Persons with stroke, partners, clinicians and managers will be recruited from five different stroke rehabilitation centers among three large cities, namely Montreal (n = 3), Laval (n = 1), and Quebec City (n = 1) in the province of Quebec (Canada). These rehabilitation centers offer services to people who sustained a stroke in the subacute (<3 months post-stroke) or chronic phases (>6 months post-stroke) of stroke recovery (49). More specifically, participating rehabilitation centers offer up to four types of stroke rehabilitation programs: (1) inpatient intensive rehabilitation; (2) early supported discharge; (3) outpatient rehabilitation; and (4) community-oriented rehabilitation. Each of the participating stroke rehabilitation programs offers services in an interdisciplinary approach. Only one out of the five programs has access to sexology services. To be eligible to participate in the study, persons with stroke will have to be in the chronic phase and have experienced most of the phases of post-stroke rehabilitation. It will be suggested to eligible persons with stroke that their partner participate in the study. Other potential partners that may be interested in participating in the study will have to be in a relationship with a person with a stroke in the chronic phase. Eligible researchers will have expertise in stroke rehabilitation, sexuality, implementation, or behavior change research.

Sample and Recruitment

Persons with stroke, partners, clinicians and managers will be recruited from participating stroke rehabilitation centers. Researchers will be recruited via the research team's professional networks. An effort will be made to recruit persons with stroke that present, or partners that have an experience with, post-stroke cognitive or communication impairments. For each step of the study, different groups of participants will be required: an advisory group, two Lego® groups, and three work groups.

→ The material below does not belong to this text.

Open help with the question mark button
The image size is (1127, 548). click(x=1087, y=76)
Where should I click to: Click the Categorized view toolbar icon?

The advisory group will be composed of one person with stroke, one partner, four clinicians from varied disciplines, one coordinator, one manager and four researchers. The advisory group will orient the general course of the study and be actively involved in the co-design phase (i.e., creation of the preliminary program) and in the development phase (i.e., creation of the behavior change strategies).

The Lego® groups (n = 2) will each rally five clinicians from varied disciplines and rehabilitation centers. One group will be composed of clinicians from inpatient or early supported discharge, and the other group will include clinicians from outpatient or community-oriented rehabilitation. Therefore, for each participating rehabilitation center, one clinician corresponding to each Lego® group will be selected (total of 10 participants in Lego® groups, 2 per rehabilitation center). This division between each group is related to the substantial difference between the needs of the clientele and clinicians' respective work contexts. Participants in the Lego® groups will be recruited by convenience to optimize heterogeneity by varying the disciplines included in each of them.

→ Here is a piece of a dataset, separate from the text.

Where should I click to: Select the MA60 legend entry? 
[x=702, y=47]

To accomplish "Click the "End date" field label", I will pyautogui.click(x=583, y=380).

The three work groups will be composed of (A) up to 20 clinicians from various disciplines and (B) up to 15 managers and coordinators, equally representing each of the participating rehabilitation centers (i.e., n ≤ 4 clinicians and n ≤ 3 managers/coordinators per rehabilitation center) and (C) up to 12 persons with stroke and partners. The work groups will take part in the validation phase (i.e., improving the preliminary program and orienting the choice of behavior change strategies) and in the pretest phase, aimed at improving the preliminary behavior change strategies. Considering their different perspectives, the three work groups will operate separately to facilitate discussion and ensure that participants are comfortable sharing information. This methodological choice is related to the pretest of the co-design methods that was conducted with a group of five-graduate students.

Course of the Study and Co-Design Methods

The course of the study is summarized in Table 1. Although the co-design methodology (38) described above will guide the whole process of the study, the activities of the Lego® groups will be conducted using an adapted version of the Lego® Serious Play® method (50) in phase 1 (exploration).

Using Lego® as a projective method to optimize in-depth group discussions, participants in the Lego® groups will build a model representing their answer to the question asked by the facilitators. Participants will also reflect together to raise a better understanding of the challenging situation and potential solutions. Given that participants in each group will be in different locations, the Lego® Serious Play® activities will be conducted online via Zoom Pro and each participant will receive a Lego® Serious Play® Starter kit. This adapted online version of the Lego® Serious Play® method was pretested in the context of this study and shown to be feasible.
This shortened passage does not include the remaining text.